Requirement: The answer must consist solely of the lines from the line with "Select the E5 Security column header" to the end of the data below, transcribed exactly and with no pictures.

Entries provided:
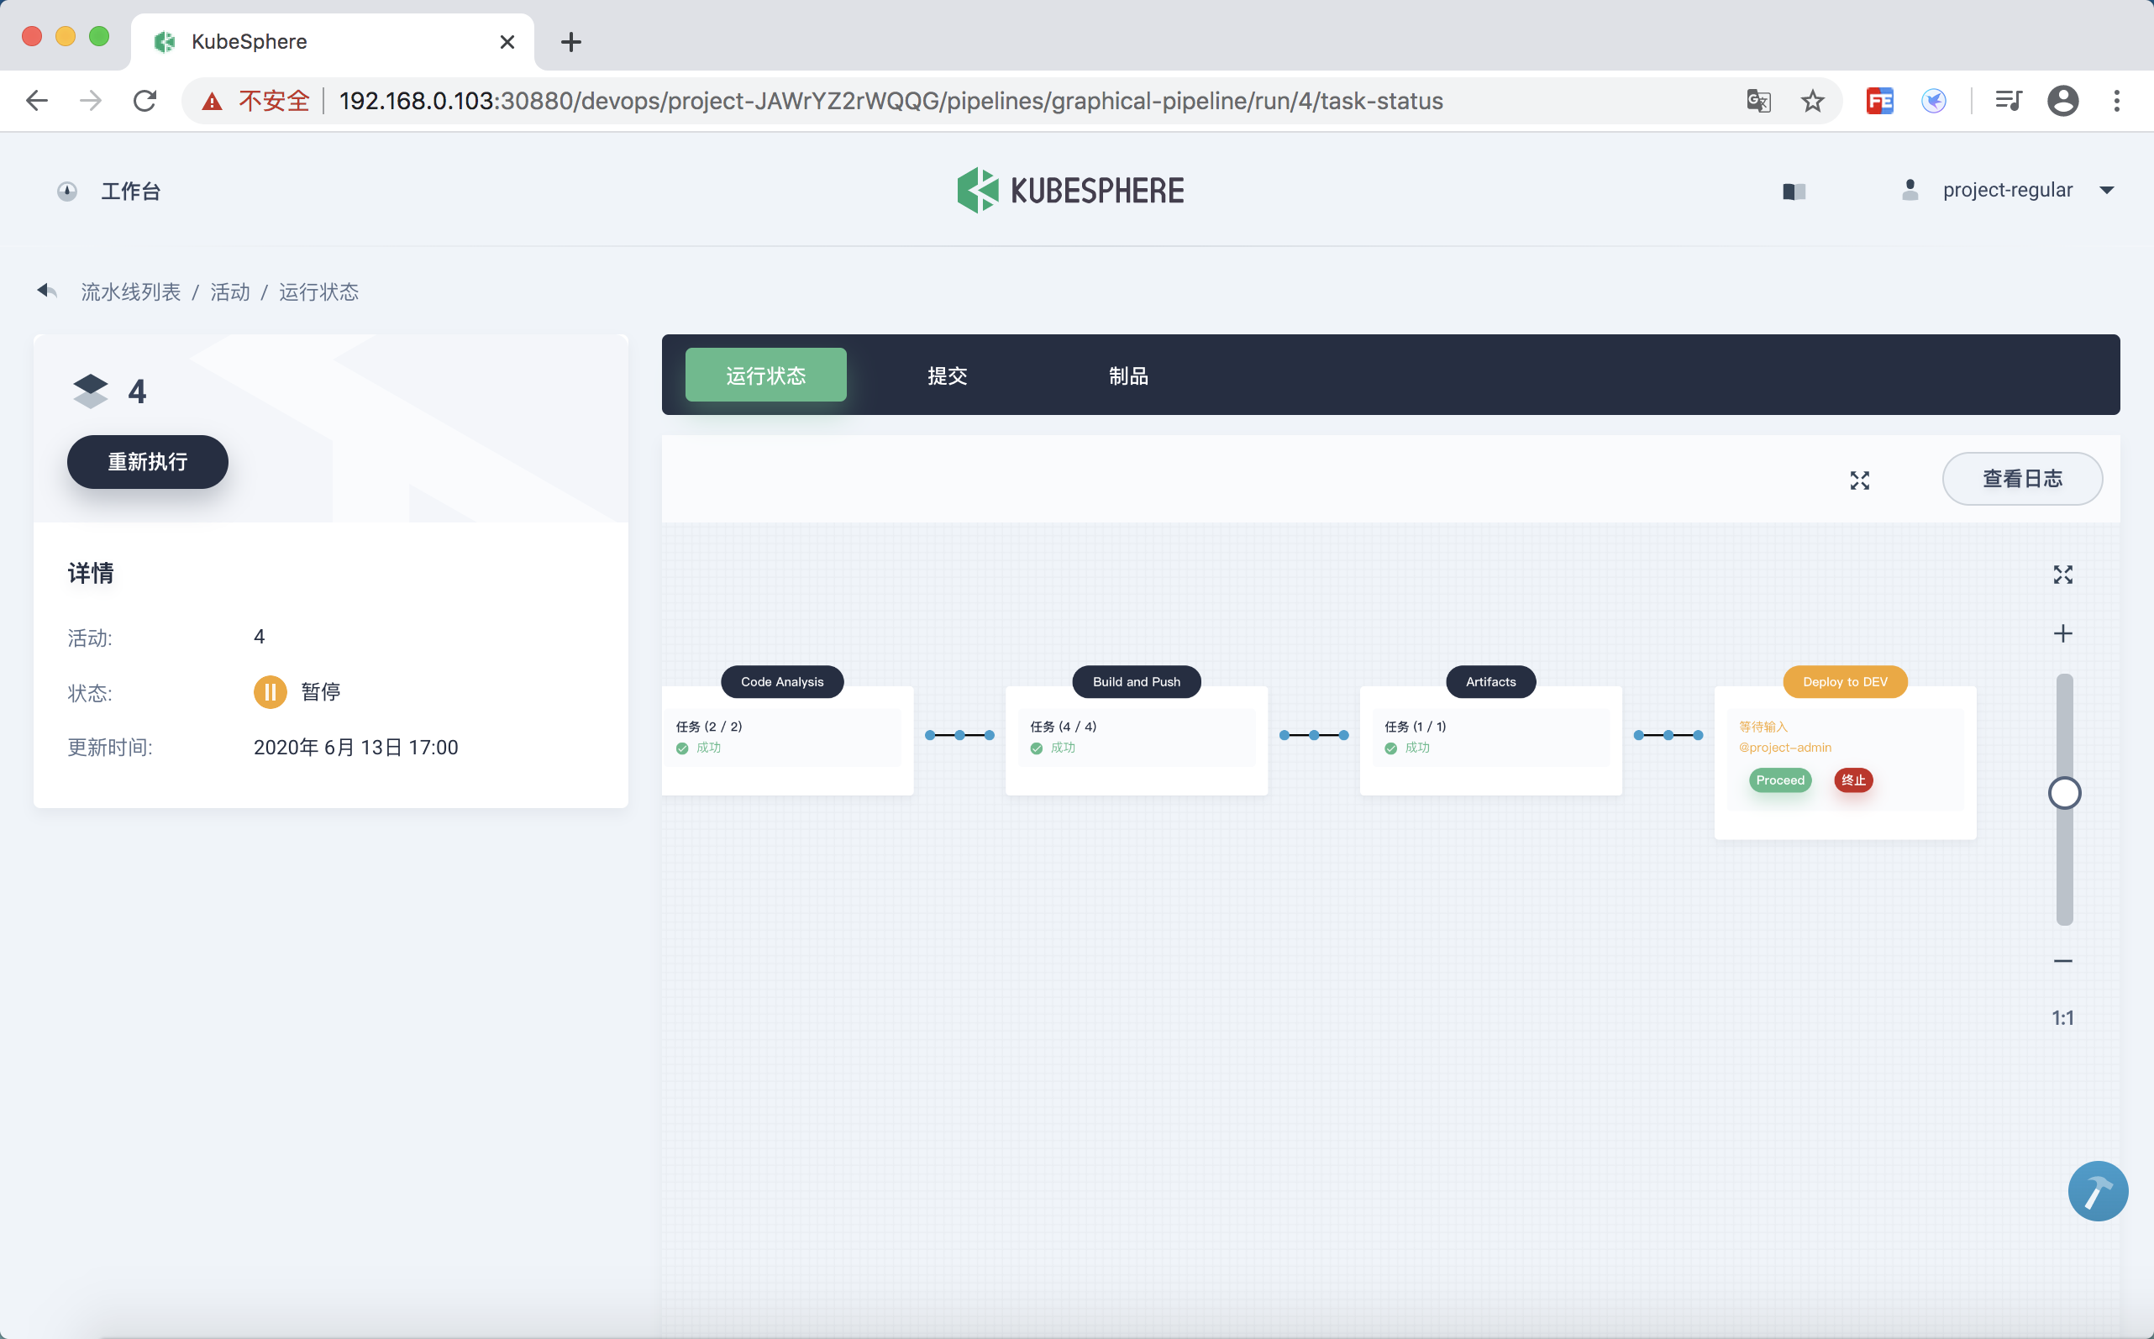Switch to the 制品 tab

click(1128, 375)
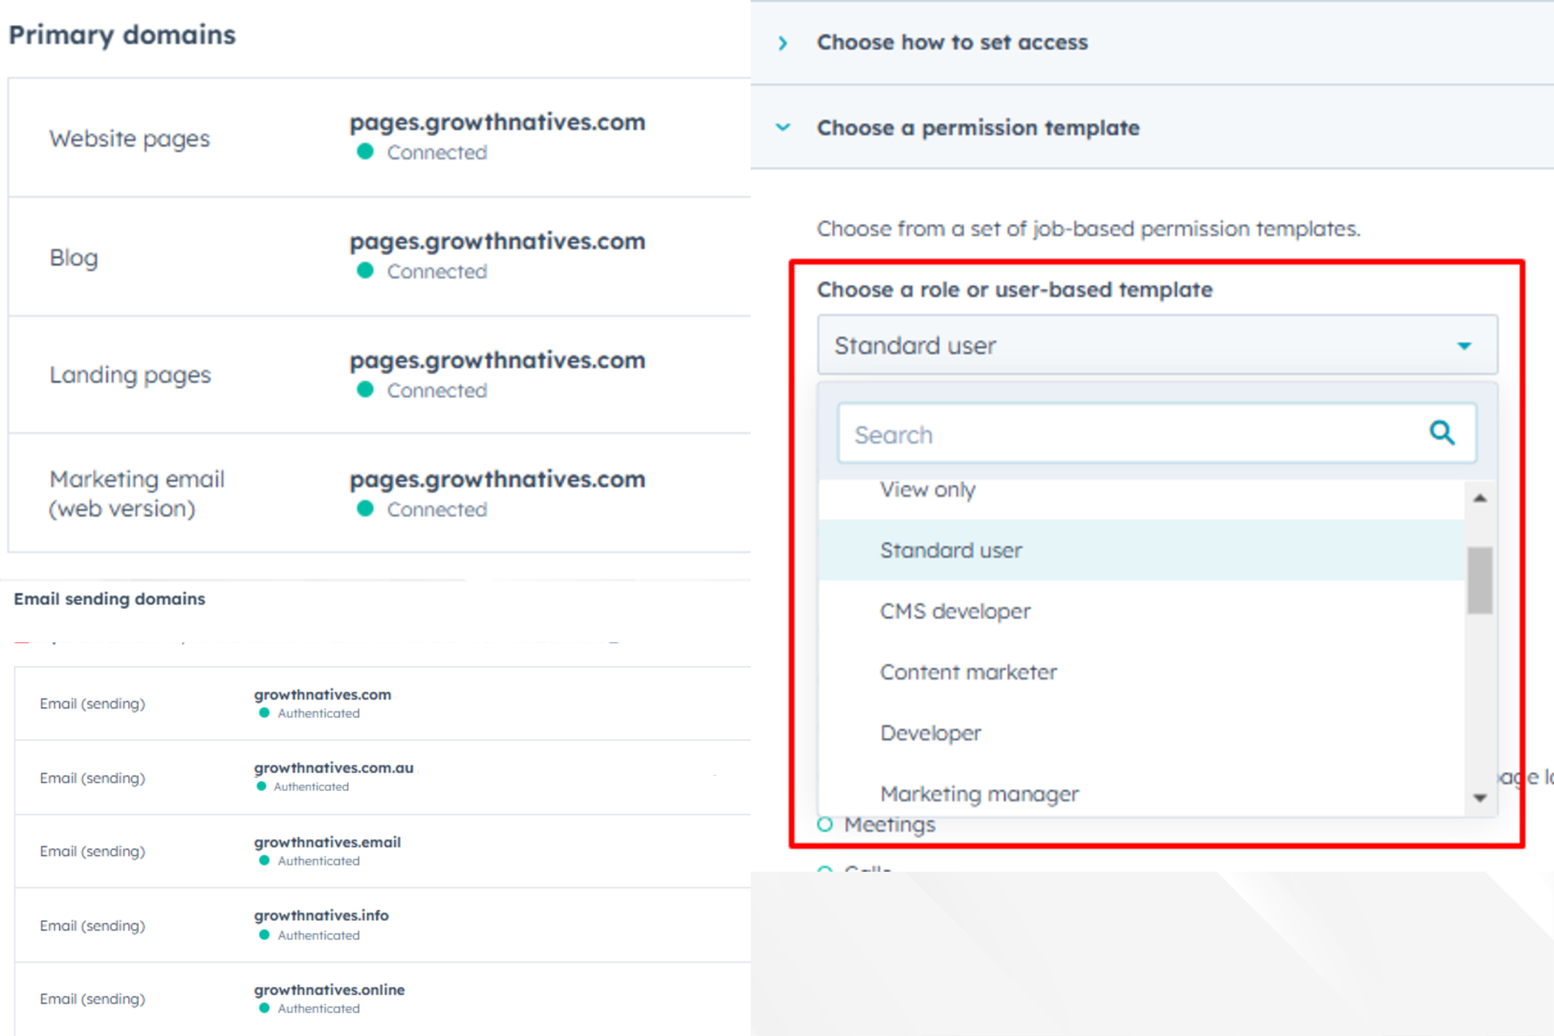Click scrollbar up arrow in template list
Viewport: 1554px width, 1036px height.
point(1480,499)

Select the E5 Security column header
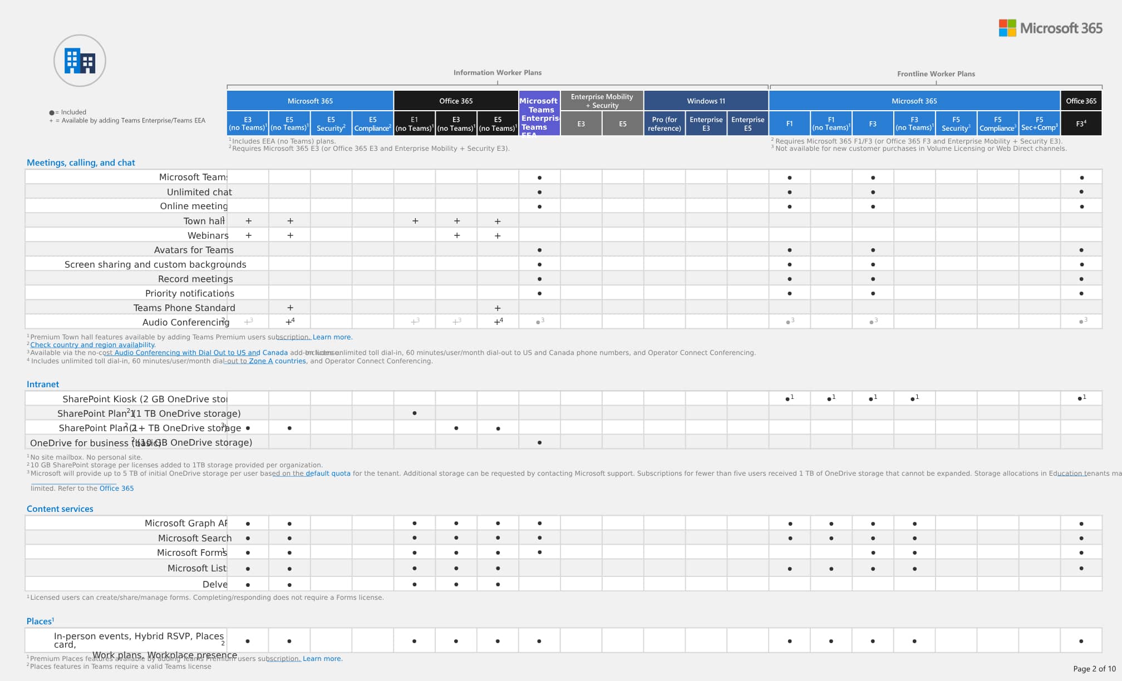pos(331,124)
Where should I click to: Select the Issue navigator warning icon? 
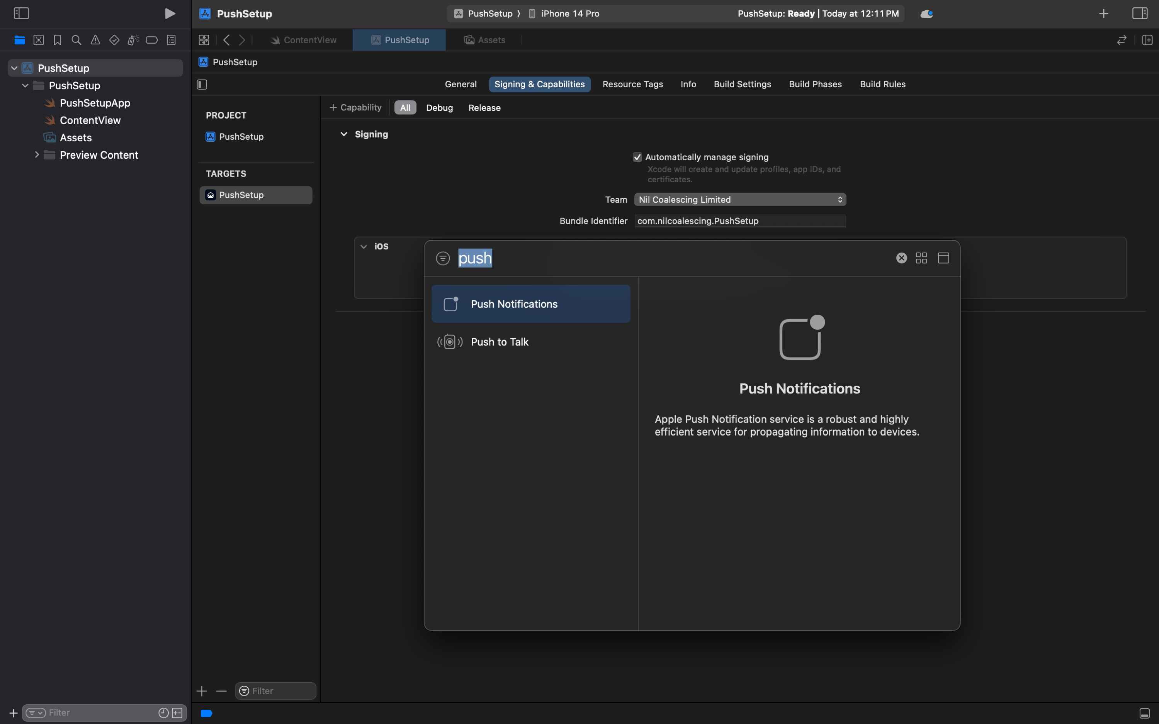coord(95,40)
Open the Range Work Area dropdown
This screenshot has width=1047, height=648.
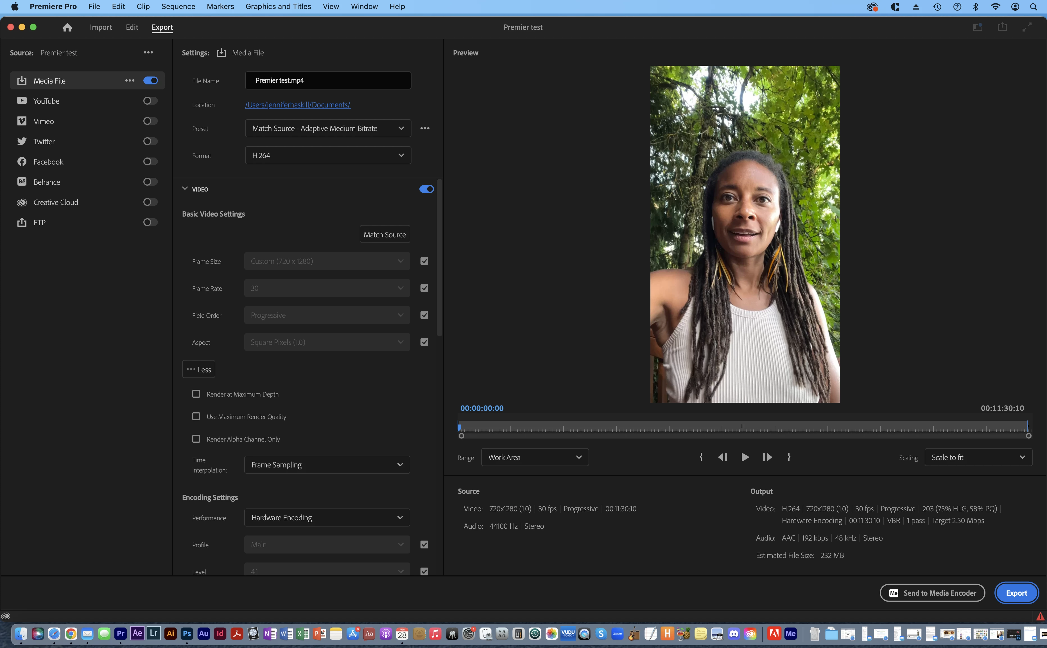534,457
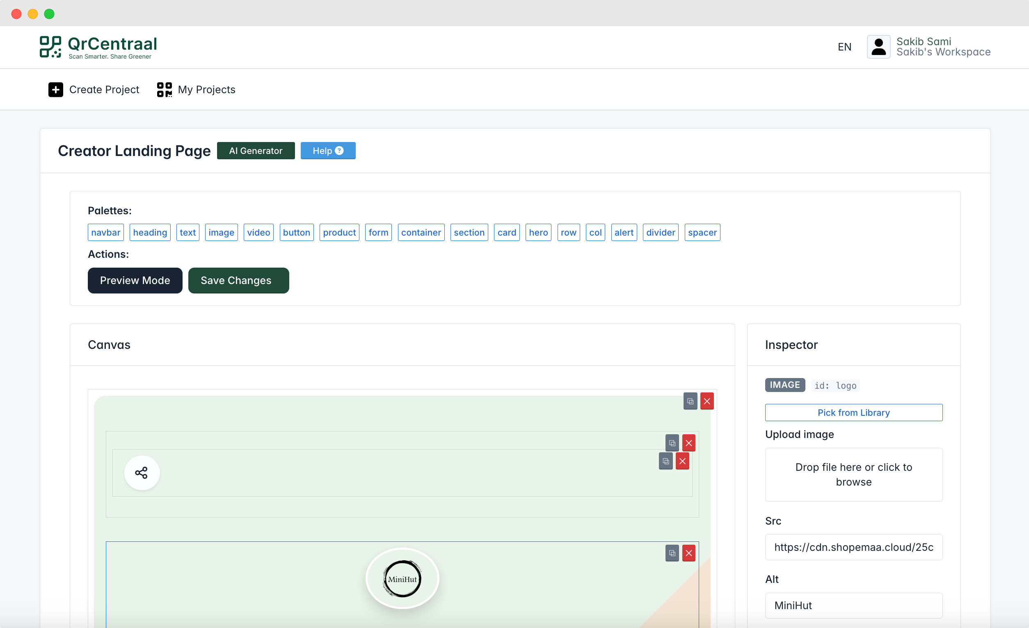Duplicate the logo image container block
Screen dimensions: 1029x628
672,553
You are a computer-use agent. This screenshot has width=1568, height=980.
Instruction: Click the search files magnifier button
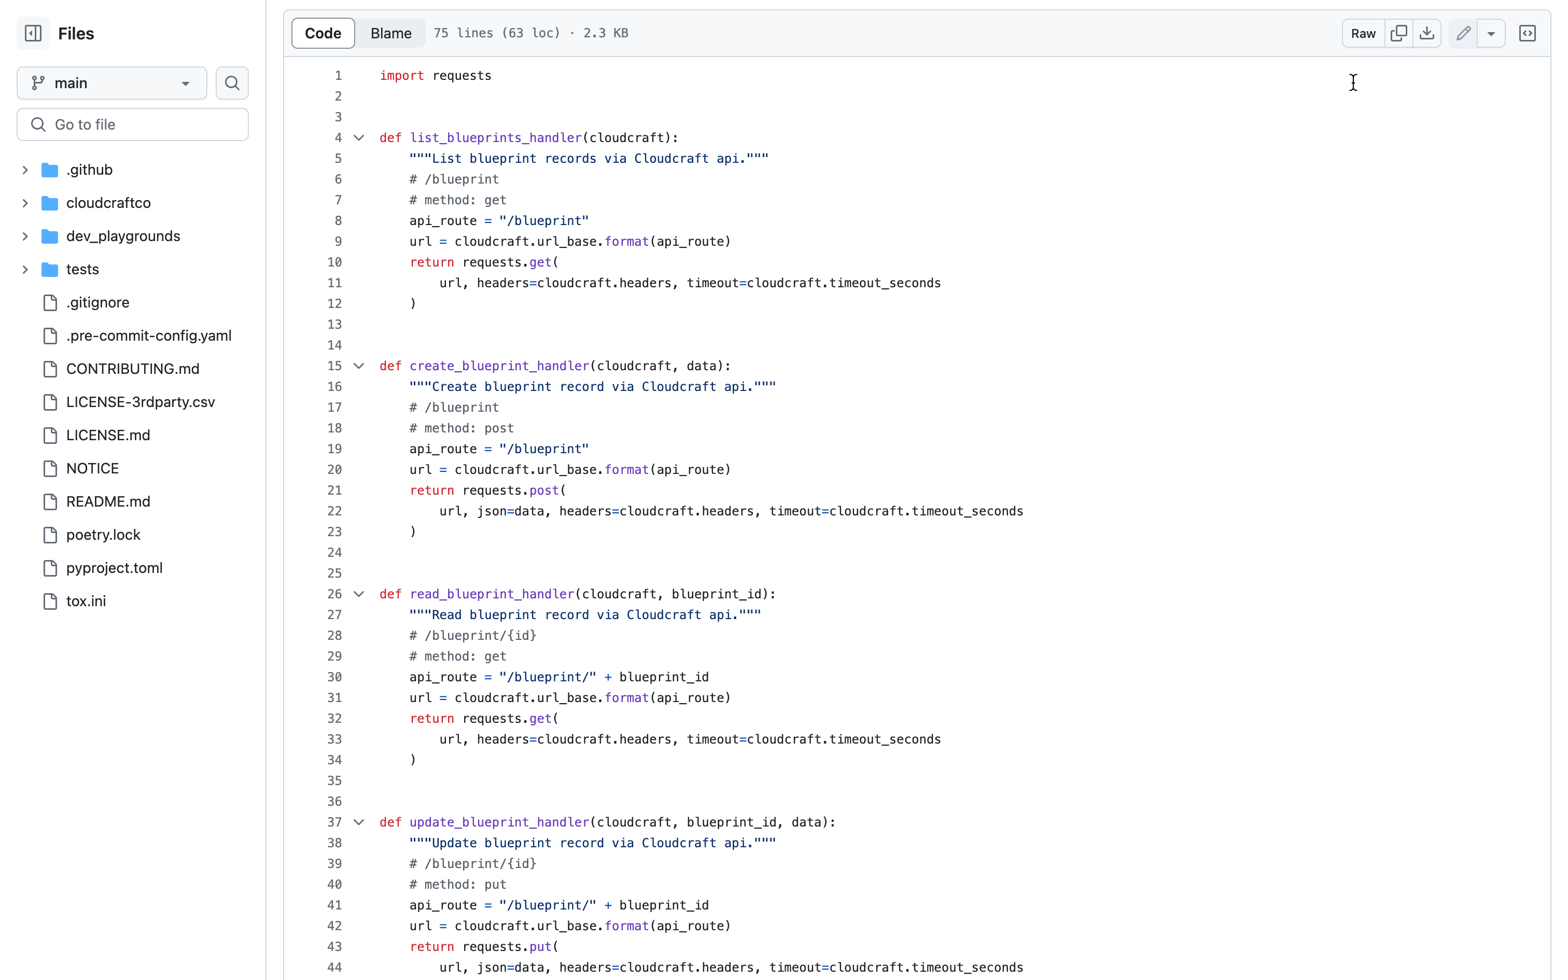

Answer box:
Select the E5 Security column header
pos(331,124)
Where should I click to: Select the Issue navigator warning icon? 
coord(95,40)
Open the Range Work Area dropdown
This screenshot has width=1047, height=648.
534,457
Duplicate the logo image container block
Screen dimensions: 1029x628
672,553
You are a computer-use agent. This screenshot has width=1568, height=980.
Instruction: Click the search files magnifier button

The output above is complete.